_ФРАГМЕНТ ТЕКСТА_.
..........

Чжан Чжисинь

Поделись знанием:
Перейти к: навигация, поиск
Чжан Чжисинь
кит. 张志新
Дата рождения:

5 декабря 1930(1930-12-05)

Место рождения:

Тяньцзинь

Дата смерти:

4 апреля 1975(1975-04-04) (44 года)

Место смерти:

Хуньнань

Гражданство:

КНР КНР

Образование:

Китайский народный университет

Партия:

Коммунистическая партия Китая

Основные идеи:

коммунизм

Род деятельности:

переводчица с русского языка; коммунистическая пропагандистка, заведующий отделом пропаганды Ляонинского комитета КПК; политзаключённая

Чжан Чжисинь (кит. 张志新; 5 декабря 1930, Тяньцзинь — 4 апреля 1975, Хуньнань) — китайская коммунистка, функционер пропагандистского аппарата КПК. В период Культурной революции выступала с открытой критикой Мао Цзэдуна, Линь Бяо и Цзян Цин. В 1969 арестована и приговорена к пожизненному заключению. В 1975 казнена по указанию племянника Мао Цзэдуна Мао Юаньсиня. При начале китайских реформ реабилитирована. В современном Китае символизирует сопротивление режиму «Банды четырёх».





Юность коммунистки

Родилась в семье музыканта — преподавателя Тяньцзиньского университета. С детства овладела игрой на струнных инструментах (её сестра профессионально занималась фортепиано). Училась в Тяньцзине, затем в Китайском народном университете. Получила специальность переводчика с русского языка.

Под влиянием отца Чжан Чжисинь воспитывалась в фанатичной приверженности коммунистической идеологии. В 1950—1953 участвовала в агитации китайских добровольцев Корейской войны. В качестве переводчика привлекалась для нужд НОАК. Выступала коммунистическим агитатором в студенческой среде. С 1955 состояла в КПК.

Сторонница Пэн Дэхуая

В 1957 Чжан Чжисинь с мужем была зачислена в партийный аппарат и направлена в отдел пропаганды Шэньянского горкома КПК. С 1962 возглавляла отдел пропаганды Ляонинского провинциального комитета КПК.

При этом в руководстве КПК Чжан Чжисинь ориентировалась на маршала Пэн Дэхуая, симпатией к которому прониклась со времён Корейской войны. Пэн Дэхуай был противником культа Мао Цзэдуна и разоряющего крестьянство «Большого скачка» — это усиливало в мировоззрении Чжан Чжисинь критические фрондирующие черты. Отстранение Пэна с поста министра обороны в 1959 стало для Чжан сильным моральным ударом. После этого она прониклась неприязнью к Мао Цзэдуну и особенно к Линь Бяо, поставленному на пост Пэн Дэхуая.

..........

_ИСХОДНЫЕ ДАННЫЕ_.
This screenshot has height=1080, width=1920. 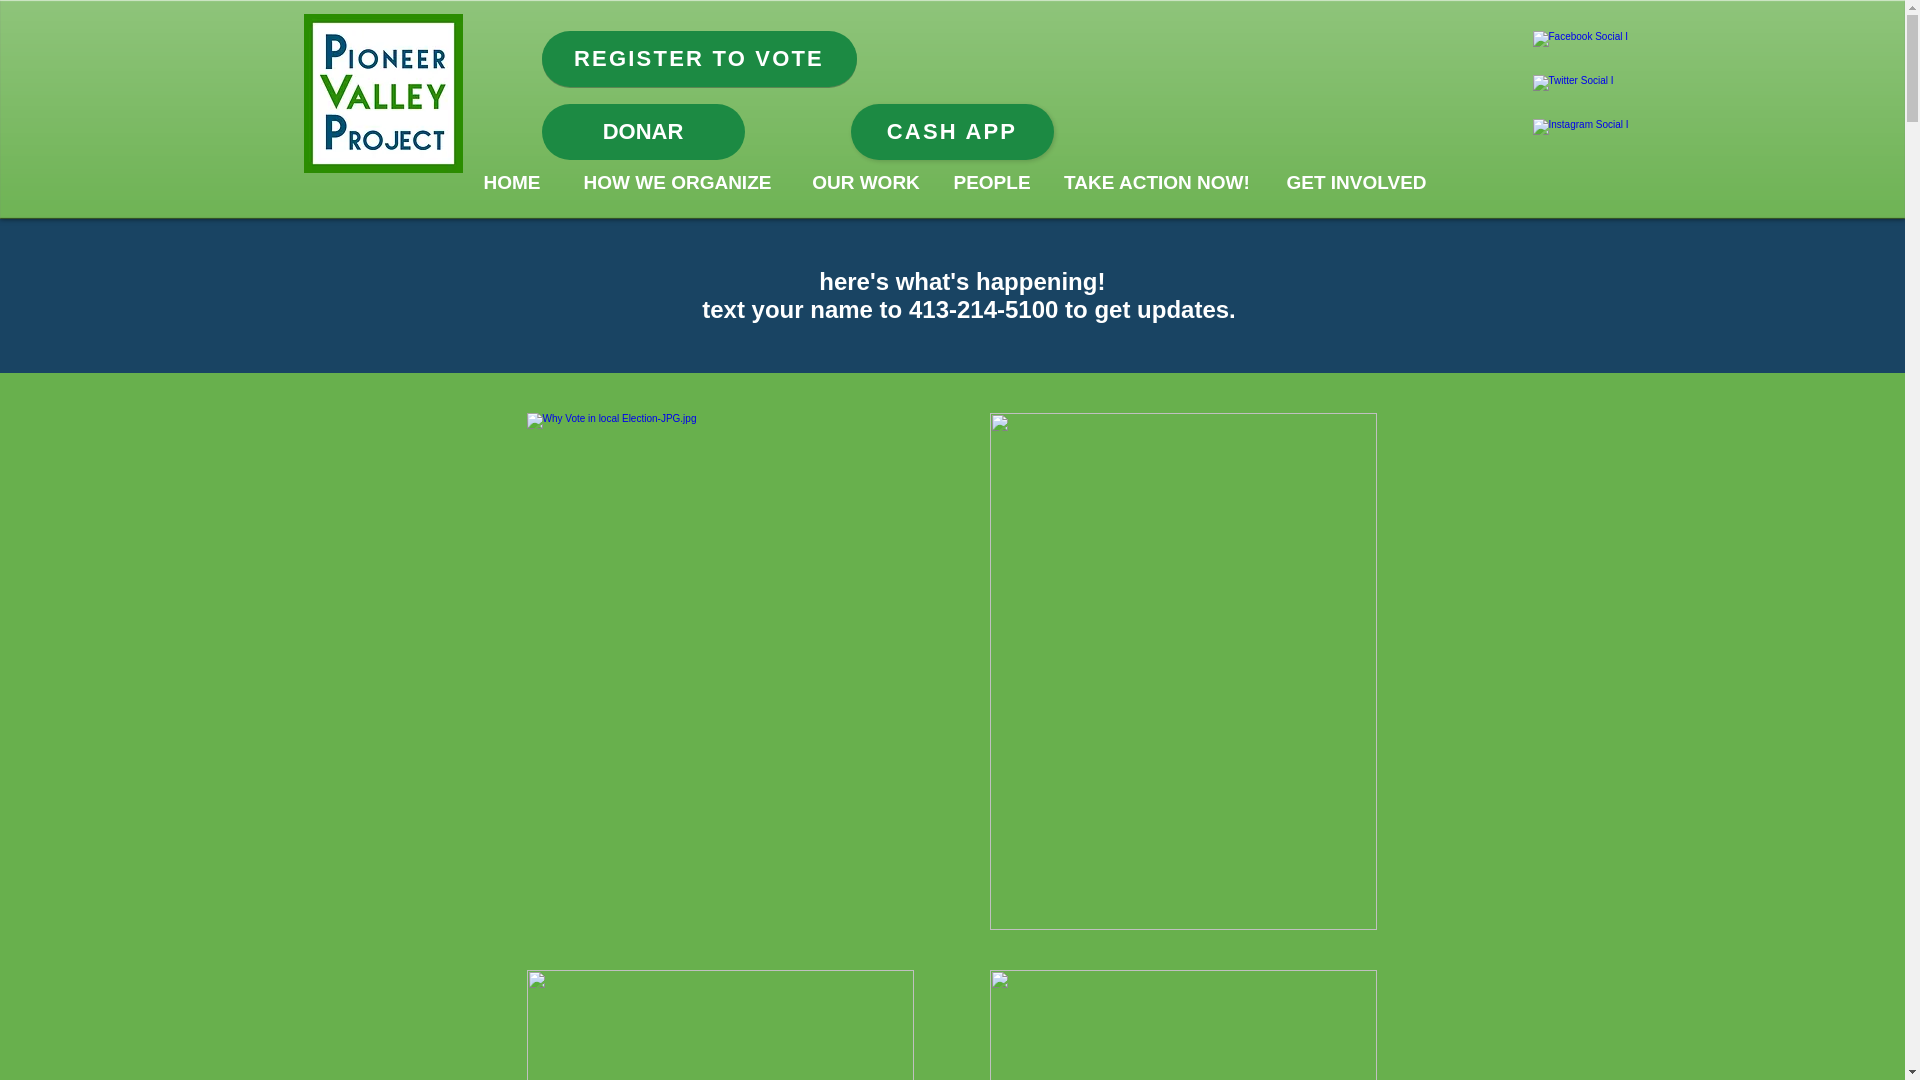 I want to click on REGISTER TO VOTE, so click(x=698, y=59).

..........

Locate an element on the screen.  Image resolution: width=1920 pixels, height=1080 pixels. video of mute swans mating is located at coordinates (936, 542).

..........

_ЧТО СДЕЛАТЬ_.
[a] Ответьте по тексту о Чжан Чжисинь на вопросы:
(i) В каком городе она родилась?
(ii) С какого года она состояла в КПК?
(iii) Каким отделом она руководила с 1962 года?
[b] Переведите на английский язык предложение из текста о Чжан Чжисинь: «В 1957 Чжан Чжисинь с мужем была зачислена в партийный аппарат и направлена в отдел пропаганды Шэньянского горкома КПК».
[c] Напишите продолжение текста о Чжан Чжисинь, начиная сразу после его последнего предложения.
Приведённые строки для работы не понадобятся.

_ОТВЕТЫ К ЗАДАНИЯМ_.
[a]
(i) В Тяньцзине.
(ii) С 1955 года.
(iii) Отделом пропаганды Ляонинского провинциального комитета КПК.

[b] In 1957, Zhang Zhixin and her husband were enrolled in the party apparatus and assigned to the propaganda department of the Shenyang city committee of the CPC.

[c]
Арест и тюрьма

В 1966 в КНР началась Культурная революция. В начале 1967 хунвэйбины расправились с Пэн Дэхуаем — после унижений и избиений маршал был заключён в тюрьму, где умер в 1974. Возмущённая Чжан Чжисинь стала выступать с открытой критикой Мао Цзэдуна, Линь Бяо и Цзян Цин.

У меня большие сомнения по поводу Председателя Мао. Я не доверяю [ему]. Сейчас все дела решаются по одному его слову. Не слишком ли много веса придаётся его словам? Что касается Пэн Дэхуая и его книги, то устав партии провозглашает право каждого члена на выражение своего мнения.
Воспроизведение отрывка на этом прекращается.